Conjugated polymers promise inherently flexible and low-cost thermoelectrics for powering the Internet of Things from waste heat^1,2. Their valuable applications, however, have been hitherto hindered by the low dimensionless figure of merit (ZT)^3,4,5,6. Here we report high-ZT thermoelectric plastics, which were achieved by creating a polymeric multi-heterojunction with periodic dual-heterojunction features, where each period is composed of two polymers with a sub-ten-nanometre layered heterojunction structure and an interpenetrating bulk-heterojunction interface. This geometry produces significantly enhanced interfacial phonon-like scattering while maintaining efficient charge transport. We observed a significant suppression of thermal conductivity by over 60 per cent and an enhanced power factor when compared with individual polymers, resulting in a ZT of up to 1.28 at 368 kelvin.

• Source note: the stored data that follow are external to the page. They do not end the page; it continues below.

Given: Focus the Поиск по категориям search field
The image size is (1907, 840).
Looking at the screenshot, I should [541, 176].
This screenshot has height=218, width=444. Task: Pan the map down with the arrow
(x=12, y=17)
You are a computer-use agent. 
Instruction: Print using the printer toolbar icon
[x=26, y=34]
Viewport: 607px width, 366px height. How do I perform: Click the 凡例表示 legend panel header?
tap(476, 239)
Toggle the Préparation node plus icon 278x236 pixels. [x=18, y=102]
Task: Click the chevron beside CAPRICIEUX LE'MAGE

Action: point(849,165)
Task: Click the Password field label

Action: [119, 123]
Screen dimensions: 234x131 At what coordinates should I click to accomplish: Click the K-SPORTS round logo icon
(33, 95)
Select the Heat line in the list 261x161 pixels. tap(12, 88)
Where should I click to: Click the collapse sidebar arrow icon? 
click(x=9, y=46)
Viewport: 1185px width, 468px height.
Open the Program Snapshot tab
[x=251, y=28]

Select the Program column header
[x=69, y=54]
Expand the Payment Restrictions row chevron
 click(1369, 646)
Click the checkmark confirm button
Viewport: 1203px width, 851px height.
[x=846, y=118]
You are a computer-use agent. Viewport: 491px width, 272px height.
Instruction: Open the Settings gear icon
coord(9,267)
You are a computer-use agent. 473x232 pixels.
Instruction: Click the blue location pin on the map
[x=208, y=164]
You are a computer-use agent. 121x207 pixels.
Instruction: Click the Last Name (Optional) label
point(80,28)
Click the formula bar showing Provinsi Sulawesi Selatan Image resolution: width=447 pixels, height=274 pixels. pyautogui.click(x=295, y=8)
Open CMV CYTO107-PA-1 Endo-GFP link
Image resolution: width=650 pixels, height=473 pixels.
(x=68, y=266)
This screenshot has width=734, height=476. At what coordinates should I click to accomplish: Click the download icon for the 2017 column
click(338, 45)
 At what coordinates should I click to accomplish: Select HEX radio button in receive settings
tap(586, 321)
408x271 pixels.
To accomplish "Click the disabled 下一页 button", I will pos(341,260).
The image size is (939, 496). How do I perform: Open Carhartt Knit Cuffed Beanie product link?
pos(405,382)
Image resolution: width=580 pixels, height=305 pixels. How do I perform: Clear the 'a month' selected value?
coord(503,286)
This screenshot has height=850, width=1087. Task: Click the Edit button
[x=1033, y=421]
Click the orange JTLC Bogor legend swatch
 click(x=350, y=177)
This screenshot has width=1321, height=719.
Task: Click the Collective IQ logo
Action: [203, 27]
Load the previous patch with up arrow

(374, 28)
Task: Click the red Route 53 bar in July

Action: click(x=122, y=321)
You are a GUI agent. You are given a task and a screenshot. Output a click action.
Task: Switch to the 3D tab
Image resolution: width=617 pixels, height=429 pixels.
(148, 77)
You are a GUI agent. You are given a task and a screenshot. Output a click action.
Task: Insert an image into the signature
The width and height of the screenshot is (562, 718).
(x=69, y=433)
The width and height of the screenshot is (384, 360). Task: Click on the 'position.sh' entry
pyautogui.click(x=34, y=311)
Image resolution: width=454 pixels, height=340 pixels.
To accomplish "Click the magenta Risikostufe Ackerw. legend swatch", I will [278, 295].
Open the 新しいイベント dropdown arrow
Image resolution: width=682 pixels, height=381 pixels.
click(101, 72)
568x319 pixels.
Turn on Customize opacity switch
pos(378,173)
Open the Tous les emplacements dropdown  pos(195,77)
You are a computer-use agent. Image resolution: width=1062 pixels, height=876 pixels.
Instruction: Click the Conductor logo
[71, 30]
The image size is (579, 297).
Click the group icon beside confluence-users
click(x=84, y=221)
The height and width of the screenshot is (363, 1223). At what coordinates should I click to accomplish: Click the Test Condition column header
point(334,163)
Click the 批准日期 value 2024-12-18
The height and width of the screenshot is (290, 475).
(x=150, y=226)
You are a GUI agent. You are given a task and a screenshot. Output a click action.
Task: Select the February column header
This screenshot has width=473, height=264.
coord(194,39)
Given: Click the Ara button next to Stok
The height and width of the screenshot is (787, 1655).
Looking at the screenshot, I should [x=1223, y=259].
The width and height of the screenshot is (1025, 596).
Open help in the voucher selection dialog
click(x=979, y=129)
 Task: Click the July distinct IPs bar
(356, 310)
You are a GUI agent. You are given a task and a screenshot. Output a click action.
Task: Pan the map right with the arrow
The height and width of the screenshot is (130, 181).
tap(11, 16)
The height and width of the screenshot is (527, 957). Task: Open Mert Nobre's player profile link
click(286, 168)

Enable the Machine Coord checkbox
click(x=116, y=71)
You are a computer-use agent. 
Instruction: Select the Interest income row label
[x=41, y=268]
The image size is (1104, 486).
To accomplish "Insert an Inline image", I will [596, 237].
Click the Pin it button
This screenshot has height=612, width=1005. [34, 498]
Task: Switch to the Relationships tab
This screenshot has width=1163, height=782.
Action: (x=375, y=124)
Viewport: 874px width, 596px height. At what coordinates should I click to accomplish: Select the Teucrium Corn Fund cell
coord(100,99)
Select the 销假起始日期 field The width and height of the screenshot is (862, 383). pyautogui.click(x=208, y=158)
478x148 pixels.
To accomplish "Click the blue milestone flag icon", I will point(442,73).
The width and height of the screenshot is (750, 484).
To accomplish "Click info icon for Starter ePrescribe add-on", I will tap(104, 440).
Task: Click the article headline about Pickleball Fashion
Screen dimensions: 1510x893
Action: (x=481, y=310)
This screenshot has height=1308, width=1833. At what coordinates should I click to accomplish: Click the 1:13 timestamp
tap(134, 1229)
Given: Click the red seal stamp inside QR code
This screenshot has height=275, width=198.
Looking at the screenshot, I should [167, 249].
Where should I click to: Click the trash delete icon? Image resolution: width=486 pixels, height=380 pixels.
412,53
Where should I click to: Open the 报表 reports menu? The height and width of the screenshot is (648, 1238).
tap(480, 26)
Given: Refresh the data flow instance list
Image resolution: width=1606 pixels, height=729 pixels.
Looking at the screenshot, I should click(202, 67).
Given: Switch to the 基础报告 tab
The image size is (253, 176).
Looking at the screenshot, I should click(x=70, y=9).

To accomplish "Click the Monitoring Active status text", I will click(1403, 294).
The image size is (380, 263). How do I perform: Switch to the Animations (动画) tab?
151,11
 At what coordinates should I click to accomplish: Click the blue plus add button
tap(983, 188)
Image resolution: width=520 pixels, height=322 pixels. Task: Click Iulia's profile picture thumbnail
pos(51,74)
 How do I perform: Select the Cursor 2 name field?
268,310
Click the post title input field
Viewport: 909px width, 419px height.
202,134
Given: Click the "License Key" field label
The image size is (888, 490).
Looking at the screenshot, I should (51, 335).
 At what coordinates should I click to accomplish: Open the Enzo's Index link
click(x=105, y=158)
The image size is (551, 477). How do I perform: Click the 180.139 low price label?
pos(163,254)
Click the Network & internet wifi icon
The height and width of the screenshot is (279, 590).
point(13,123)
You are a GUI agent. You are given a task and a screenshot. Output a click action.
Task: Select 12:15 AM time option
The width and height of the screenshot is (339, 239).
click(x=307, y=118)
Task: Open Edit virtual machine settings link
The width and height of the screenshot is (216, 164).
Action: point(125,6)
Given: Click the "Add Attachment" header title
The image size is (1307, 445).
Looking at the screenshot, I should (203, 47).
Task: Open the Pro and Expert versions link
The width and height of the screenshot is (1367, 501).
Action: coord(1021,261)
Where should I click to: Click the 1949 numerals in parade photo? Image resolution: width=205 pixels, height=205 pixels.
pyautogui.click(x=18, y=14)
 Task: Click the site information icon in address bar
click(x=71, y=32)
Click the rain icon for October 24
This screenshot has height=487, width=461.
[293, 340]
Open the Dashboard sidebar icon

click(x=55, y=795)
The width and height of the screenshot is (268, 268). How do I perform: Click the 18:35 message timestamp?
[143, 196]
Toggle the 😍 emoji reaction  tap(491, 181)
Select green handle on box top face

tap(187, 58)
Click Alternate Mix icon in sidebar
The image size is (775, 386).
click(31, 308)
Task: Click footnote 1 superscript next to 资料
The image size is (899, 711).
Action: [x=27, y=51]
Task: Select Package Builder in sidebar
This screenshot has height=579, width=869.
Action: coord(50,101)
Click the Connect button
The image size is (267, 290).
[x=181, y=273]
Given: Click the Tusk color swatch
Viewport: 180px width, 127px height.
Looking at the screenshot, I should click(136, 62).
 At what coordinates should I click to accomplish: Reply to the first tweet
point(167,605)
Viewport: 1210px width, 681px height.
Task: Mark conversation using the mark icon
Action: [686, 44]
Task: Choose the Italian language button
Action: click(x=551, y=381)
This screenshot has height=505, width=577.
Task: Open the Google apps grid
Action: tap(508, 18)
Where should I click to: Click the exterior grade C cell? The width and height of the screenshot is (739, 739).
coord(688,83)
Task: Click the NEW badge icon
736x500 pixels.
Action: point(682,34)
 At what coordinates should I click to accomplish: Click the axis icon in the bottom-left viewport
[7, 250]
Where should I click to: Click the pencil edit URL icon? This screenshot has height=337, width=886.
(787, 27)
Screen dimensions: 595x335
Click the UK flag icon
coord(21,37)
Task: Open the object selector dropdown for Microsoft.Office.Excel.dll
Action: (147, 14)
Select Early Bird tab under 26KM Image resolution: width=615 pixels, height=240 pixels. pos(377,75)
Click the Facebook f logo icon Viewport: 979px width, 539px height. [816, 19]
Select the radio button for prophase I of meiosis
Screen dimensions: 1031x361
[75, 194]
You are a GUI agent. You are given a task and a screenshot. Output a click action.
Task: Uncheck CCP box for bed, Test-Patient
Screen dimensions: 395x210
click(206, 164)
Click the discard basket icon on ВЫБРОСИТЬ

This polymeric thermoelectric performance surpasses that of commercial thermoelectric materials and existing flexible thermoelectric candidates. Importantly, we demonstrated the compatibility of the polymeric multi-heterojunction structure with solution coating techniques for satisfying the demand for large-area plastic thermoelectrics, which paves the way for polymeric multi-heterojunctions towards cost-effective wearable thermoelectric technologies.

共轭聚合物有望提供本质上灵活且低成本的热电材料，用于利用废热为物联网提供动力 ^1,2 。然而，迄今为止，它们的有价值的应用一直受到低无量纲品质因数 (ZT) ^3,4,5,6 的阻碍。在这里，我们报告了高ZT热电塑料，这是通过创建具有周期性双异质结特征的聚合物多异质结来实现的，其中每个周期由两种具有亚十纳米层状异质结结构和互穿体异质结的聚合物组成界面。这种几何形状显着增强了界面声子类散射，同时保持有效的电荷传输。我们观察到，与单独的聚合物相比，热导率显着降低了 60% 以上，并且功率因数有所提高，导致 ZT 在 368 开尔文时高达 1.28。这种聚合物热电性能超越了商业热电材料和现有的柔性热电候选材料。重要的是，我们证明了聚合物多异质结结构与溶液涂层技术的兼容性，可以满足大面积塑料热电的需求，这为聚合物多异质结迈向具有成本效益的可穿戴热电技术铺平了道路。